Un passaggio che, nell'ottica di Lamberti, sarebbe quindi decisivo per dimostrare, carte alla mano, la correttezza del proprio operato. Se si operasse diversamente, proseguono i giudici "si introdurrebbe, nella materia, un controllo giuridico del tutto arbitrario, poiché, per la sua intrinseca ed elevata discrezionalità, esso si porrebbe sicuramente in contrasto sia con il diritto di elettorato passivo, costituzionalmente garantito a ogni cittadino, sia con il principio della libertà di scelta dell'elettore sia, più in generale, con l'espressione della sovranità in cui si concreta ogni manifestazione di voto del corpo elettorale".

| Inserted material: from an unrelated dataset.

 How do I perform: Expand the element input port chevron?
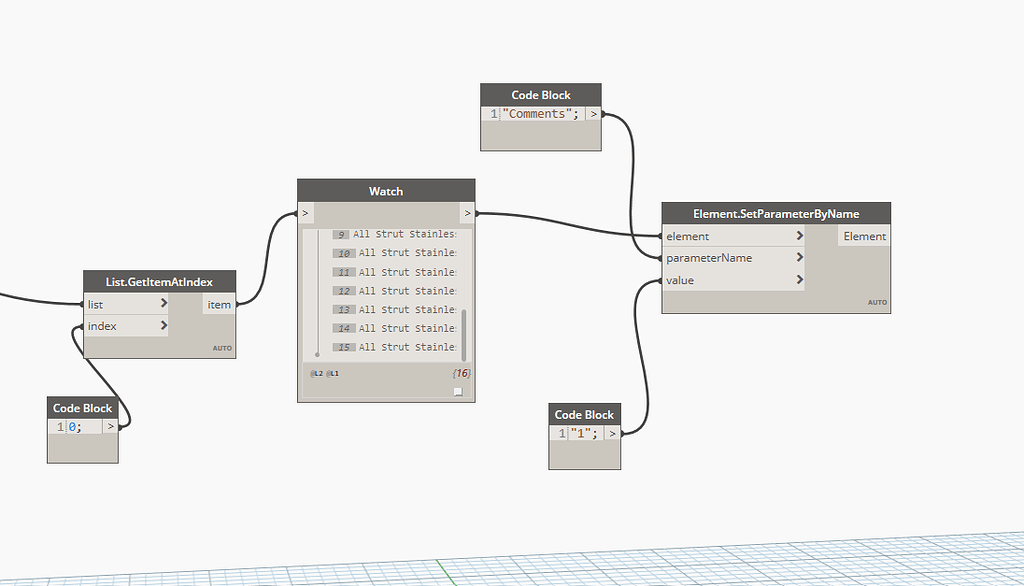(x=799, y=235)
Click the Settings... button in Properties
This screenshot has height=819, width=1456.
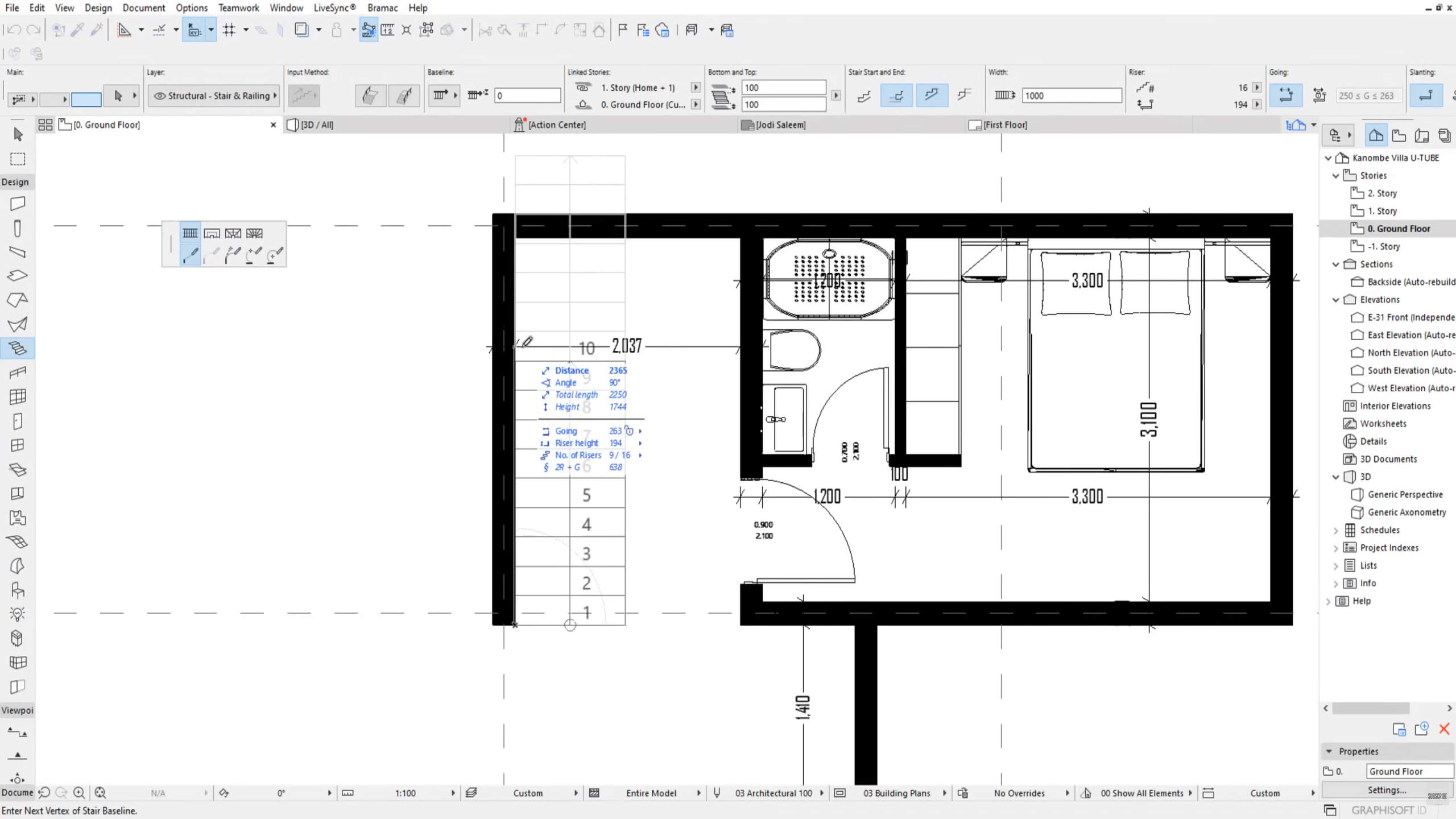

Secondo la sentenza segnalata da Eduardo Lamberti Castronuovo, "la presentazione di una lista civetta, ossia di una lista creata al fine di conseguire alcuni esiti della votazione in virtù del concreto atteggiarsi del metodo elettorale seguito". Secondo i giudici siciliani, "appartiene, insomma, all'area dell'irrilevante giuridico, giacché l'eventuale sanzione del tentativo di piegare i meccanismi elettorali allo scopo del raggiungimento di determinati esiti può manifestarsi soltanto sul piano politico e si concreta, in sostanza, nella "punizione" che, in termini di voti, può infliggere lo stesso corpo elettorale alla singola lista civetta o alla coalizione di partiti che se ne sia avvalsa". Pertanto "Non vi è quindi spazio alcuno per configurare un'elusione delle norme del diritto laddove l'ordinamento non preveda alcun divieto suscettibile di essere aggirato o di essere reso coercibile attraverso l'intervento, postumo, dell'autorità giudiziaria".